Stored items
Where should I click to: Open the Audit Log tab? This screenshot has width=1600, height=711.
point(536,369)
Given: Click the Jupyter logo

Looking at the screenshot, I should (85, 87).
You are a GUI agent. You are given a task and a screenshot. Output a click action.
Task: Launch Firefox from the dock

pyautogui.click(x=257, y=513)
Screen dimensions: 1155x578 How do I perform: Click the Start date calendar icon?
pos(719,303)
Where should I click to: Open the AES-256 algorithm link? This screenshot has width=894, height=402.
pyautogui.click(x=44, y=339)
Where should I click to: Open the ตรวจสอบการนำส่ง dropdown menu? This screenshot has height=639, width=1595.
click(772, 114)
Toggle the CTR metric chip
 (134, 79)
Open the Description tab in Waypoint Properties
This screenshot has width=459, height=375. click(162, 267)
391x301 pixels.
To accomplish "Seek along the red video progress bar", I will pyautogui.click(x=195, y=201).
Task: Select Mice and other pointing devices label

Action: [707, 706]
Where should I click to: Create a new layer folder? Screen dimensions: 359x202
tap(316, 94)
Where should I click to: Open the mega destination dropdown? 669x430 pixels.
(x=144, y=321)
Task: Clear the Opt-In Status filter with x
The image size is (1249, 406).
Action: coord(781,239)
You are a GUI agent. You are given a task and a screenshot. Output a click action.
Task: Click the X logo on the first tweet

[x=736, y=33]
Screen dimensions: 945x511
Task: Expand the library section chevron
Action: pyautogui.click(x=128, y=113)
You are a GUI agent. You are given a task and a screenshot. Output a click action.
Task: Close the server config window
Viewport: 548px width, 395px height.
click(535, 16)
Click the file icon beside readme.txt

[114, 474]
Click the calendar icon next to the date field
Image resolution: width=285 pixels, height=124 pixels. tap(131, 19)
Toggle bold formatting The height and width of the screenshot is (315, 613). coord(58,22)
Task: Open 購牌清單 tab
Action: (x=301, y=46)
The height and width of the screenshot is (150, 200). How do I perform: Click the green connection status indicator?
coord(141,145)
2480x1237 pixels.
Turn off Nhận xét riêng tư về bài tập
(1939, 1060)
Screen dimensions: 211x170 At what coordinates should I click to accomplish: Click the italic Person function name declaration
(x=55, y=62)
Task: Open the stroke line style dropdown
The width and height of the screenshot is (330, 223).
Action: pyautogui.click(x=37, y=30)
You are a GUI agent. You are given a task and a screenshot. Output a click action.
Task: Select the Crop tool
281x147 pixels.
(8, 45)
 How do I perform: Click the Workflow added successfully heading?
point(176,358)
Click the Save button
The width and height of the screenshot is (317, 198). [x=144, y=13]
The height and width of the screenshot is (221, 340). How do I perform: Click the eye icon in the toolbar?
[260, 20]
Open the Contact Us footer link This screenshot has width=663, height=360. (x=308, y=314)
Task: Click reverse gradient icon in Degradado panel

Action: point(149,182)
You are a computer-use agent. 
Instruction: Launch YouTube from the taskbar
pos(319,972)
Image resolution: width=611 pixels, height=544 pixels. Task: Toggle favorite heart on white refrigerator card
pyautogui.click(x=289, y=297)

- _Instructions for the task_: Each of the lines from the one holding "Task: Select the Crop tool" through the final line of the entries is to be set down exactly, and no others.

- _Finished task_:
Task: Select the Crop tool
281x147 pixels.
(8, 45)
 How do I perform: Click the Workflow added successfully heading?
point(176,358)
Click the Save button
The width and height of the screenshot is (317, 198). [x=144, y=13]
The height and width of the screenshot is (221, 340). How do I perform: Click the eye icon in the toolbar?
[260, 20]
Open the Contact Us footer link This screenshot has width=663, height=360. (x=308, y=314)
Task: Click reverse gradient icon in Degradado panel

Action: point(149,182)
You are a computer-use agent. 
Instruction: Launch YouTube from the taskbar
pos(319,972)
Image resolution: width=611 pixels, height=544 pixels. Task: Toggle favorite heart on white refrigerator card
pyautogui.click(x=289, y=297)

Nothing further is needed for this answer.